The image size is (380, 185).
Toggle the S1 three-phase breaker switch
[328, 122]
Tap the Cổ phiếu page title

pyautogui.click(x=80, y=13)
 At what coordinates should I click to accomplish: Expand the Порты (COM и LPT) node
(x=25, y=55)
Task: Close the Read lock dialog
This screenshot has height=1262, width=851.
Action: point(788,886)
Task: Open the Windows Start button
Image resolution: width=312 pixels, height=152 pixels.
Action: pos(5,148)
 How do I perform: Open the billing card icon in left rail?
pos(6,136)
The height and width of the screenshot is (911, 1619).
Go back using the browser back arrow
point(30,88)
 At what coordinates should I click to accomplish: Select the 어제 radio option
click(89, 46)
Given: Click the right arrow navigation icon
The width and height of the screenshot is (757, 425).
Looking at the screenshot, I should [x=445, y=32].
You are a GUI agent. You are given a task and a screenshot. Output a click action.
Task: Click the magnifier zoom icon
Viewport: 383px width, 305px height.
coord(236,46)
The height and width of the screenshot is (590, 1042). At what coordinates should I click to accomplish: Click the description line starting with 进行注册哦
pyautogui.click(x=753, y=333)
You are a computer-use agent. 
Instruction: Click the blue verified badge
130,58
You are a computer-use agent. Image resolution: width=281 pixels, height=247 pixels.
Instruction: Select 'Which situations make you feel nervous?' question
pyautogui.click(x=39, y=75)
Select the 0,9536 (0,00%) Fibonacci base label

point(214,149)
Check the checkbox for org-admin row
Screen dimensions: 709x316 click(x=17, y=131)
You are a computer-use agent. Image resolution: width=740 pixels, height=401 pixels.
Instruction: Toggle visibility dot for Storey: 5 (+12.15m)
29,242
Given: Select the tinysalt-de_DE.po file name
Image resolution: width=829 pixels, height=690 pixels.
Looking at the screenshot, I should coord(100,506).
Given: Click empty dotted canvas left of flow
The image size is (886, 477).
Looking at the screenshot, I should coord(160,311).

......

Work to complete:
Return all lines from the data that include the string "agent".

Solution:
You are a GUI agent. You are given a task and a screenshot. Output a click action.
You are a computer-use agent. 
You are a computer-use agent. Image resolution: width=281 pixels, height=247 pixels.
You are a computer-use agent. Image resolution: width=740 pixels, height=401 pixels.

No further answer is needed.